ISSN 1470-3947 (print) | ISSN 1479-6848 (online)

Endocrine Abstracts (2017) 51 OC5.5 | DOI: 10.1530/endoabs.51.OC5.5

Uterine development: the effect of induction of puberty with oestrogen in primary Amenorrhoea

Elizabeth Burt, Antoinette Pimblett, Vikram Talaulikar, Ephia Yasmin, Dimitri Mavrelos, Melanie Davies & Gerard Conway

University College London Hospital, London, UK.

Introduction: The uterus develops during puberty and increases not only in length but also in width and depth, to achieve a mature shape. Pubertal induction with exogenous oestradiol aims to mimic this. Research to date shows variable results for the attainment of an adult uterine configuration in females with hypogonadism. Suboptimal uterine development is hypothesised to be a contributing factor for adverse reproductive outcomes in females with hypogonadism undergoing egg donation IVF.

Methods: This is a single centre, retrospective, cross sectional study of females who underwent pubertal induction. Nulliparous females with a history of hypogonadism and pubertal induction, attending University College London Hospital, were recruited. A pelvic ultrasound was performed by a single observer and uterine dimensions and clinical data were recorded. The reference group consisted of 28 nulliparous women attending with male factor subfertility with a normal pelvis on ultrasonography.

Results: Fifty-six females with hypogonadism were recruited; nine with Gonadotrophin Deficiency, 19 with Premature Ovarian Insufficiency and 28 with Turner Syndrome. The mean age of those with hypogonadism at the time of ultrasound scan was 25.5 years compared to 33.5 years for the reference group. Those with hypogonadism presented at an average age of 12.7 years and started oestradiol therapy at a mean age of 15.1 years. Females with hypogonadism achieved menarche significantly later than those with spontaneous puberty (16.6 years vs 13.2 years P=<0.05). Those with hypogonadism achieved significantly reduced total length, anterior posterior (AP), transverse and uterine volume measurements compared to the reference group (length 67.3 mm vs 73.1 mm P=< 0.05, AP 24.3 mm vs 30.4 mm P=< 0.05, transverse 36.03 mm vs 41.6 mm P=< 0.05, volume 35.0 ml vs 48.9 ml P=< 0.05)

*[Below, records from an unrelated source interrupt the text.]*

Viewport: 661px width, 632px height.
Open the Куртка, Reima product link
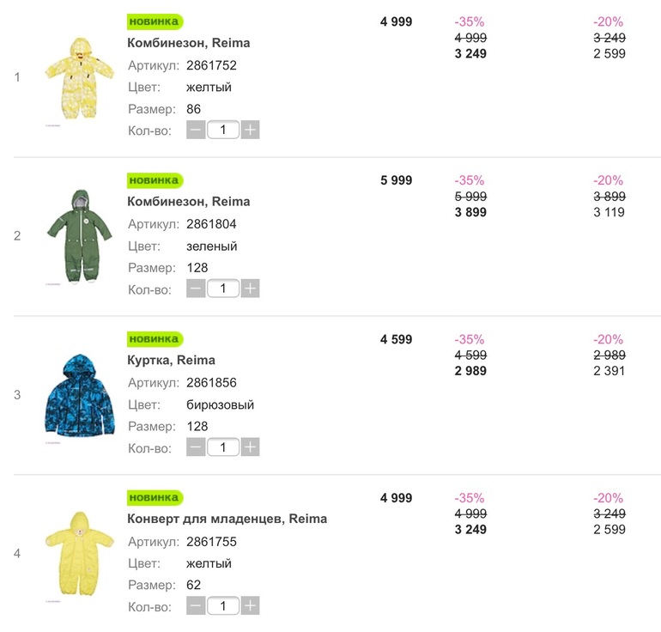(x=171, y=361)
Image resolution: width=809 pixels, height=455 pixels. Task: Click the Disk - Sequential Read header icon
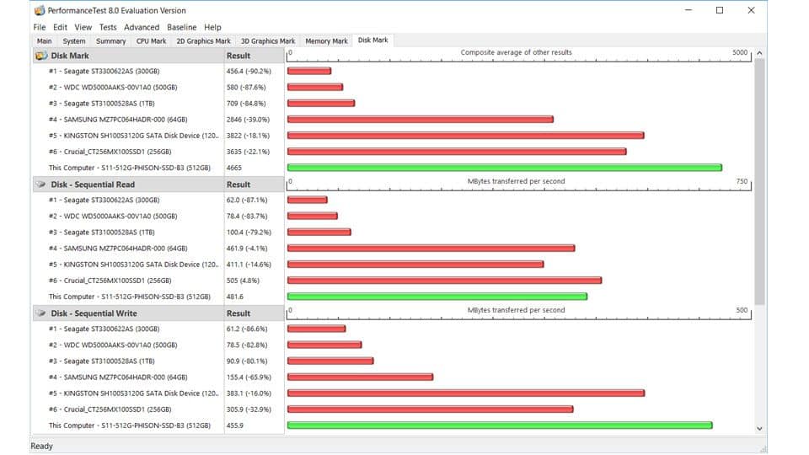[x=40, y=185]
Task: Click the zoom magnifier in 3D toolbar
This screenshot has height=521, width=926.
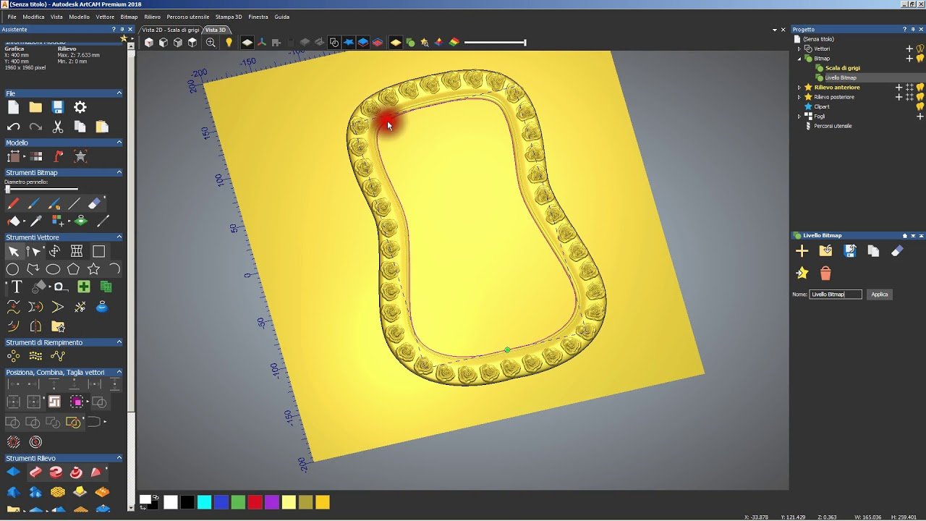Action: coord(211,43)
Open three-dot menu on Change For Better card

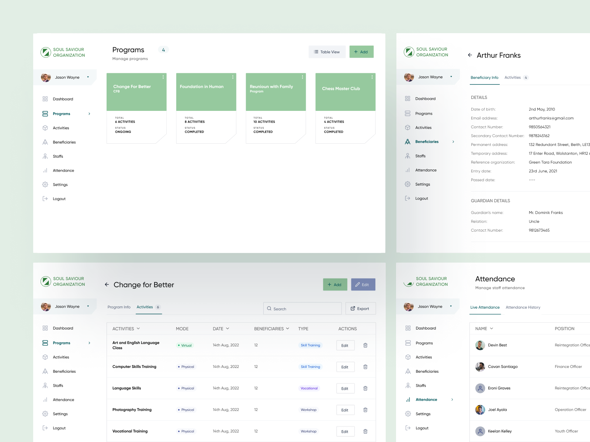(163, 77)
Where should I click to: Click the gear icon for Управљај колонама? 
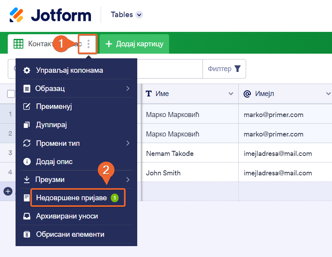[27, 70]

Conclusion: Despite standard Oestradiol therapy, those with hypogonadism achieved significantly smaller uteri compared to the reference group. Not only was the uterine length suboptimal but also the AP and transverse measurements, suggesting an immature shape. Inadequate uterine development may contribute to negative fertility and pregnancy outcomes and therefore, understanding which factors influence uterine size in this cohort, will be paramount to optimise pubertal induction treatment.